[[ Text under study open ]]

From a post by Charlie Warzel on substack.com headlined Thee future of work is not threatening your employees”:
On Thursday night, Cathy Merrill, the CEO of Washingtonian Media, blundered into the post-Covid remote work discussion in the least productive way possible: via veiled threats to her employees in the op-ed pages of the Washington Post.
Merrill’s op-ed is a greatest hits of straw man arguments about corporate culture and the importance of working from home. But what elevates her essay into the pantheon of Tone-deaf Executive Commentary is the decision to hint that employees who don’t come back full-time to the office will become contractors and lose their salaries, health care, and 401(k) benefits. Merrill describes this as “a tempting economic option the employees might not like.” The last line of her piece ominously suggests employees to, “remember something every manager knows: The hardest people to let go are the ones you know.”…
The original headline of the piece was itself an unsubtle threat: “As a CEO, I want my employees to understand the risks of not returning to work in the office.” (Over email, Washington Post Opinion editor Fred Hiatt told me that Merrill did not write the headline. “I asked our team to change it early this morning to something I thought better captured the piece,” he said.)

[[ Text under study closed ]]
[[ Information open ]]

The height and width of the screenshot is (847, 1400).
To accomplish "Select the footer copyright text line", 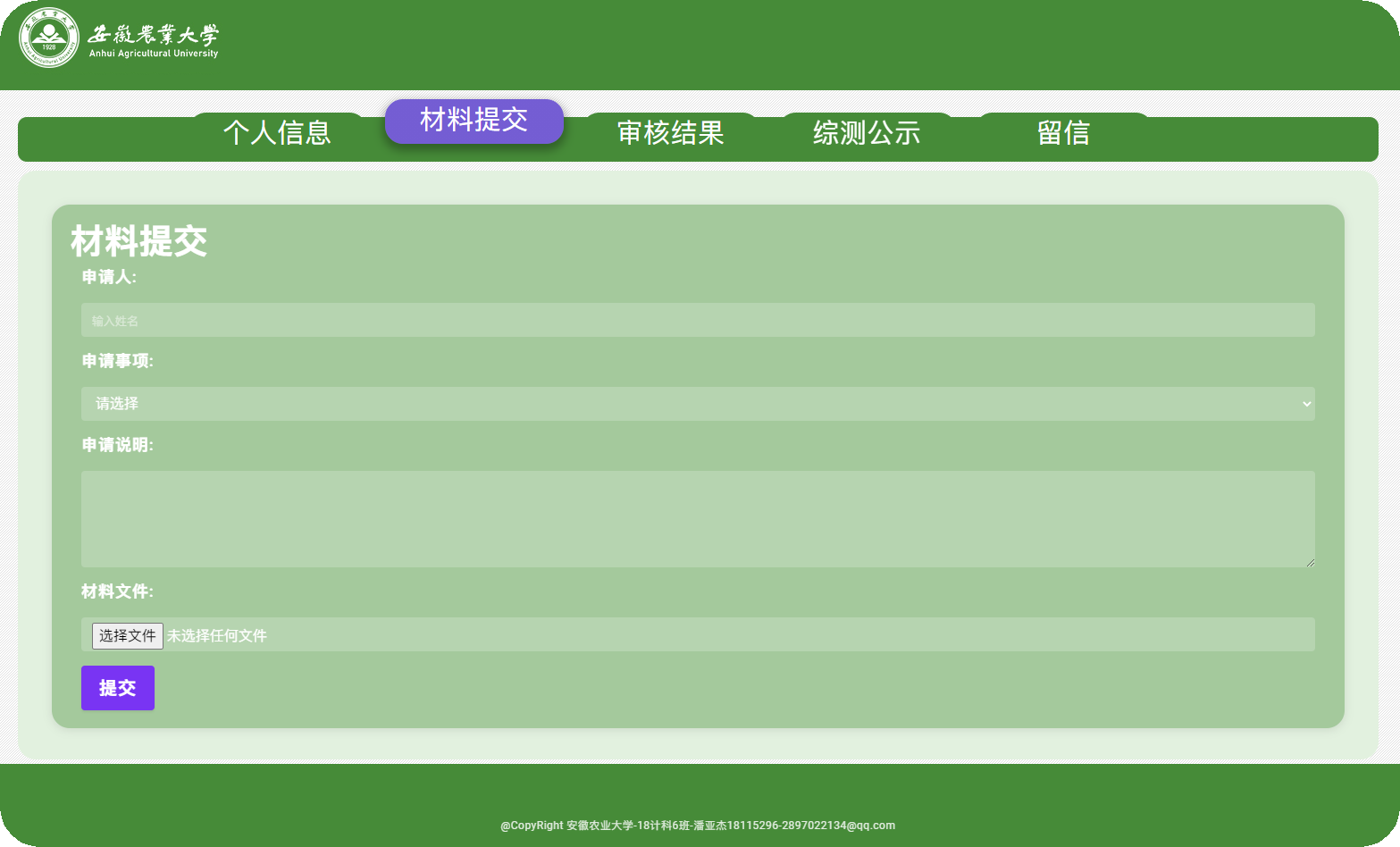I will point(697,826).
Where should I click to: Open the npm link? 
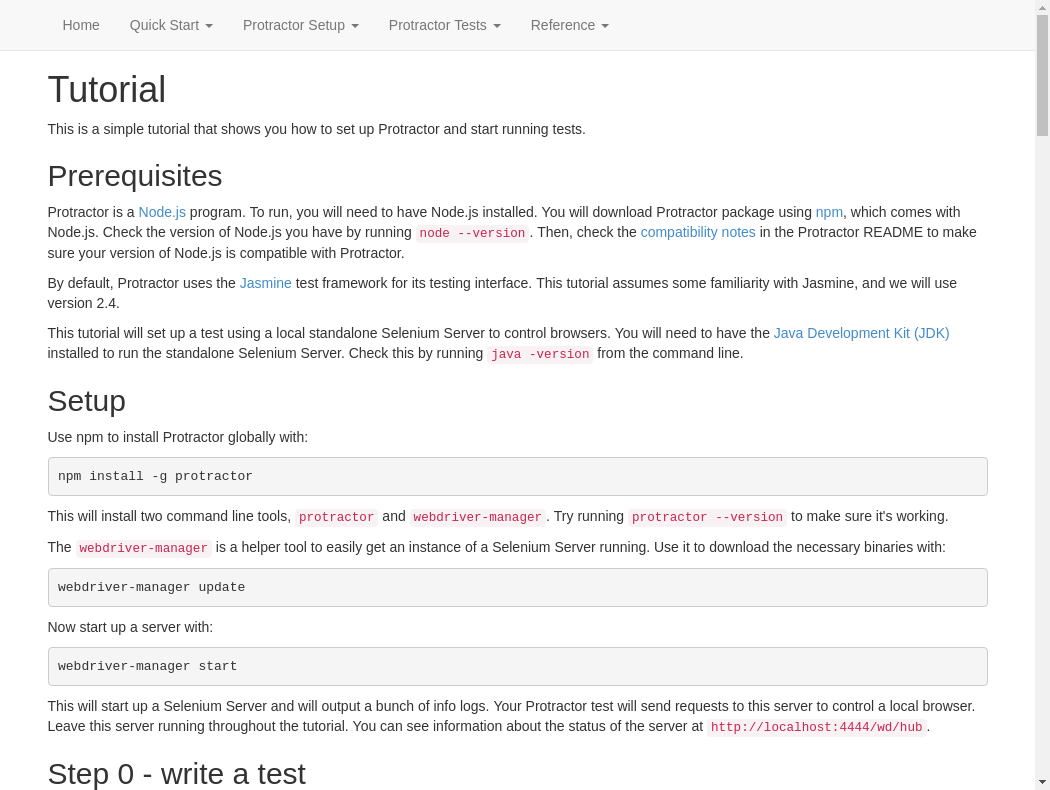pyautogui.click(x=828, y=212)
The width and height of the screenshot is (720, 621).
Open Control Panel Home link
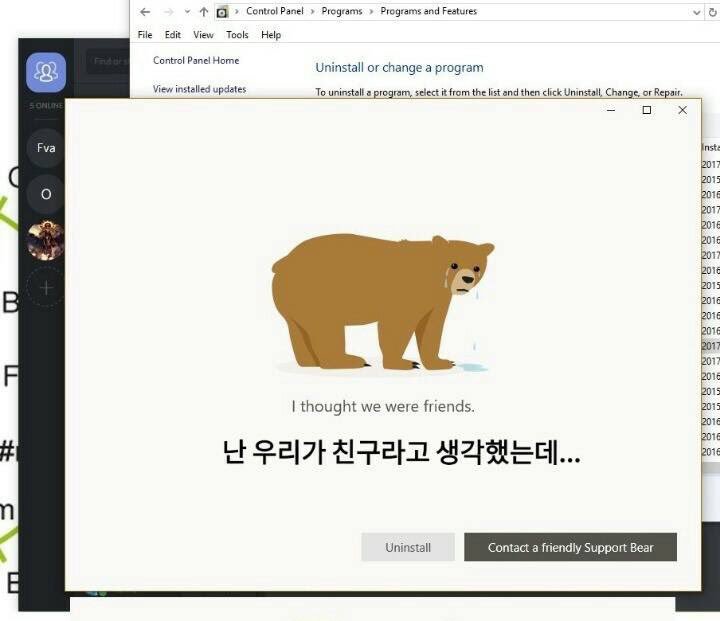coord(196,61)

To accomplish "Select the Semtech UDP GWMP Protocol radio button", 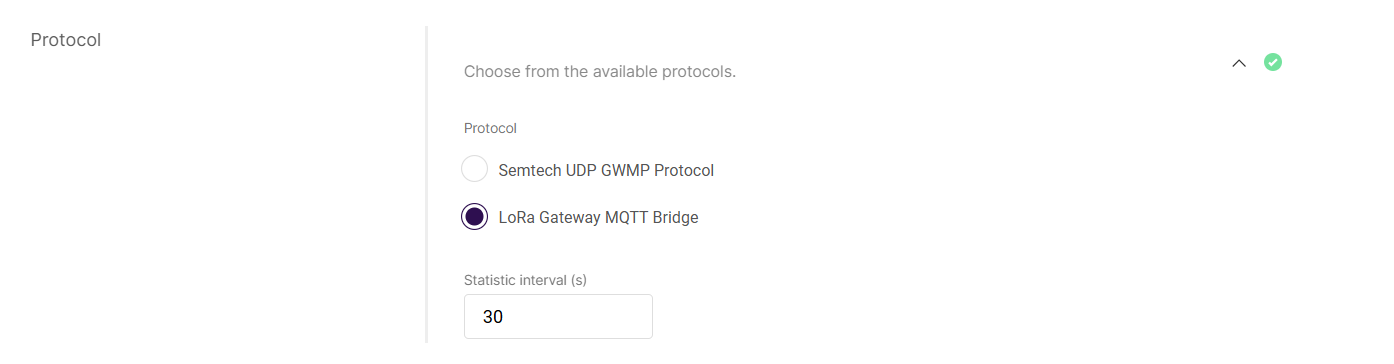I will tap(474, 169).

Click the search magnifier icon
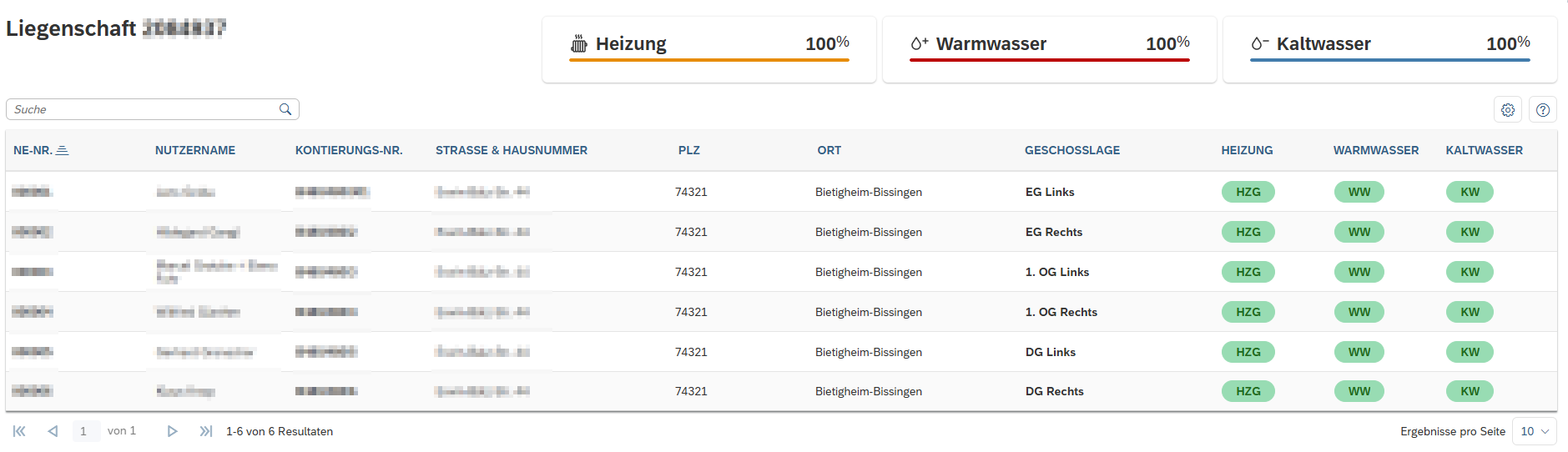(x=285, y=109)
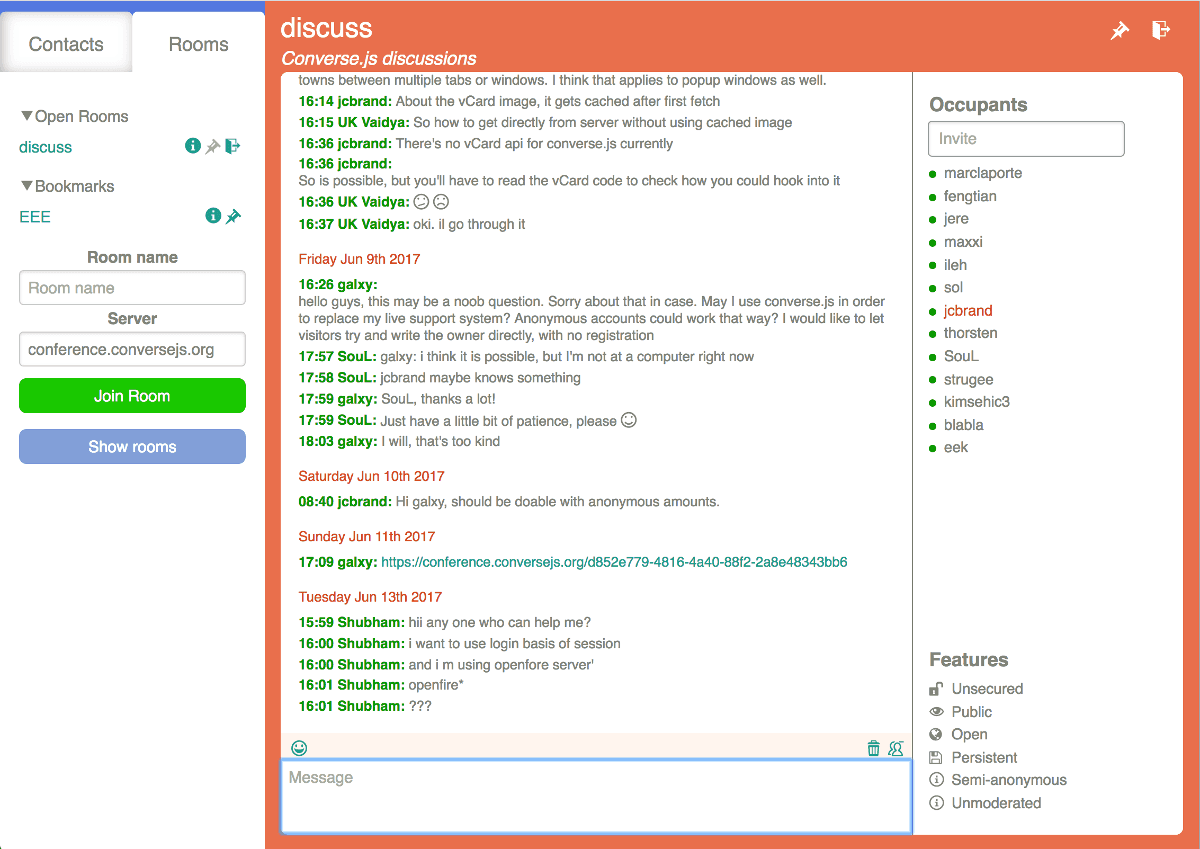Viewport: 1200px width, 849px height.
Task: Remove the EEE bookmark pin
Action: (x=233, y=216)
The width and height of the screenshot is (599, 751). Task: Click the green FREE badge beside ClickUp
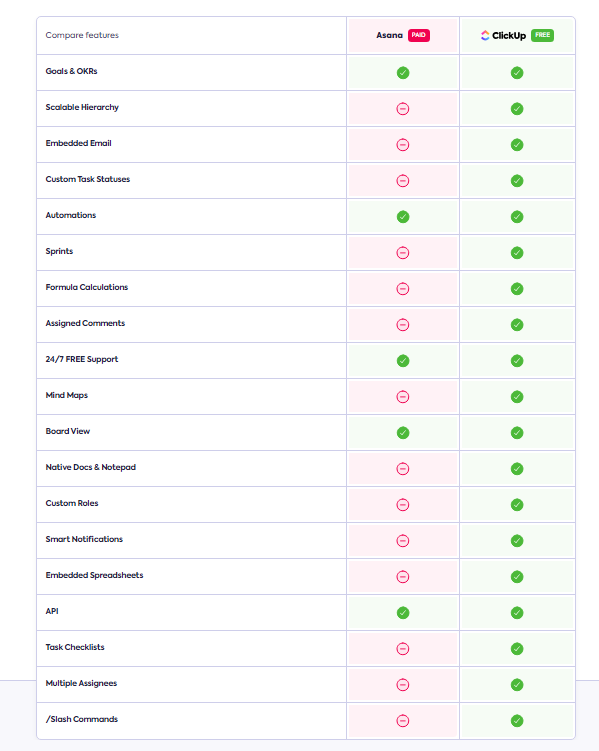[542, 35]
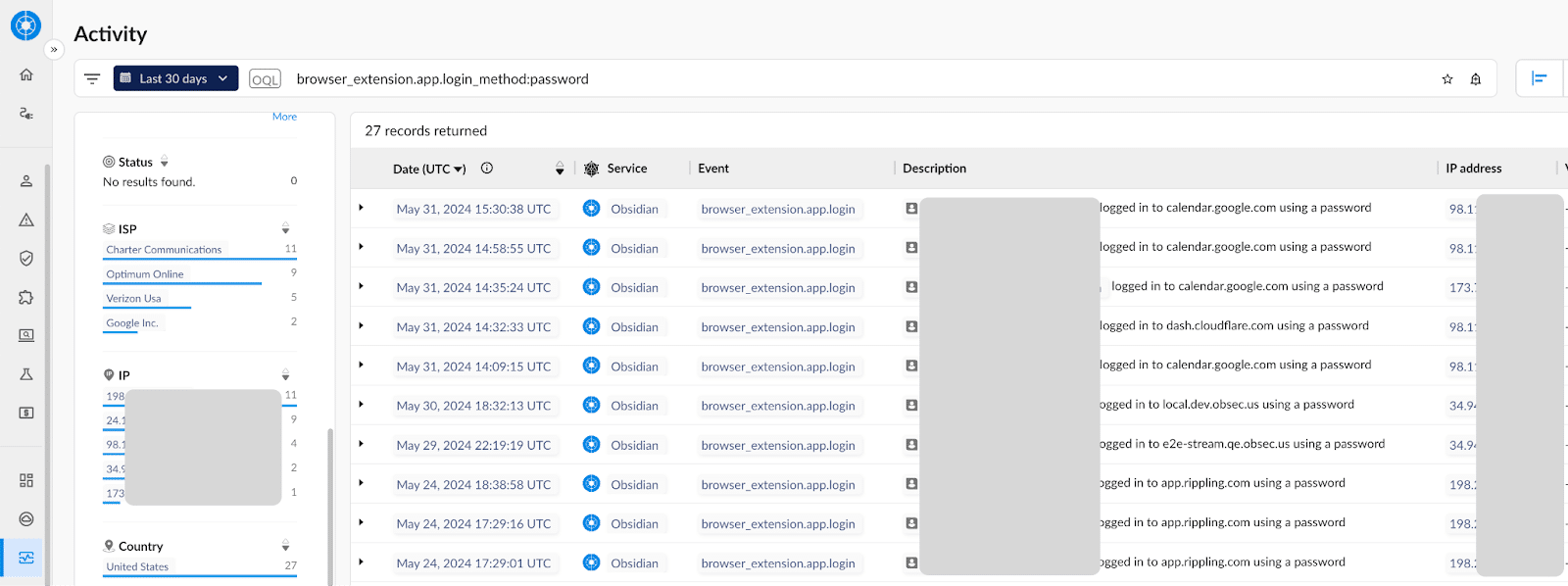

[[ Information closed ]]

** Work task **
From the post on remote work above the listing, pull out the passage from "From a post" up to and including "the Washington Post.", copying it word for word.

** Answer to this task **
From a post by Charlie Warzel on substack.com headlined Thee future of work is not threatening your employees”:
On Thursday night, Cathy Merrill, the CEO of Washingtonian Media, blundered into the post-Covid remote work discussion in the least productive way possible: via veiled threats to her employees in the op-ed pages of the Washington Post.